Assignment 4: Doubly Linked List (Templates)

Task: Implement insertion, deletion, search, and reverse.

Logic

Key: Every operation must correctly update both next and prev pointers.

  • Insertion (e.g., after a node p):
    1. newNode->next = p->next
    2. newNode->prev = p
    3. If p->next != NULL, then p->next->prev = newNode
    4. p->next = newNode
  • Deletion (of node p):
    1. p->prev->next = p->next
    2. If p->next != NULL, then p->next->prev = p->prev
    3. delete p
  • Reverse:
    • Traverse the list. For each node, swap its prev and next pointers.
    • Finally, swap the head and tail pointers of the list.

Assignment 5: Circular Linked List (Templates)

Task: Implement insertion, deletion, search, and reverse.

Logic

Key: The list never has a NULL end. The head's "previous" is the tail, and the tail's next is the head. A tail pointer is often maintained instead of a head, as tail->next gives you the head.

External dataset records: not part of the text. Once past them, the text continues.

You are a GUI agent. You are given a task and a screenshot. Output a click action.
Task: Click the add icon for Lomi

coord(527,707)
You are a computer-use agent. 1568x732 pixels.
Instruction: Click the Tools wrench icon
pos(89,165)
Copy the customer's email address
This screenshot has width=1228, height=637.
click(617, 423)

  • Traversal: Use a do-while loop to ensure the head is processed.
    temp = head; do { ...; temp = temp->next; } while (temp != head);
  • Insertion/Deletion: Similar to singly linked list, but with extra care when modifying the head or tail, as you must update the tail->next pointer.

Assignment 10: Polynomial Addition

Task: WAP to scan a polynomial using a linked list and add two polynomials.

Logic

  • Node Structure: Each node represents one term.
     struct Term { int coeff; // Coefficient int exp; // Exponent Term* next; }; 
  • Storage: Store the polynomial as a linked list, sorted in descending order of exponent.
  • Addition (poly1, poly2):
    1. Create a new result list.
    2. Use two pointers, p1 (for poly1) and p2 (for poly2).
    3. While p1 != NULL and p2 != NULL:
      • If p1->exp > p2->exp: Add p1's term to result, advance p1.
      • If p1->exp < p2->exp: Add p2's term to result, advance p2.
      • If p1->exp == p2->exp: Add the coefficients (p1->coeff + p2->coeff). If the sum is not zero, add the new term to result. Advance both p1 and p2.
    4. When one list finishes, append the entire remainder of the other list to result.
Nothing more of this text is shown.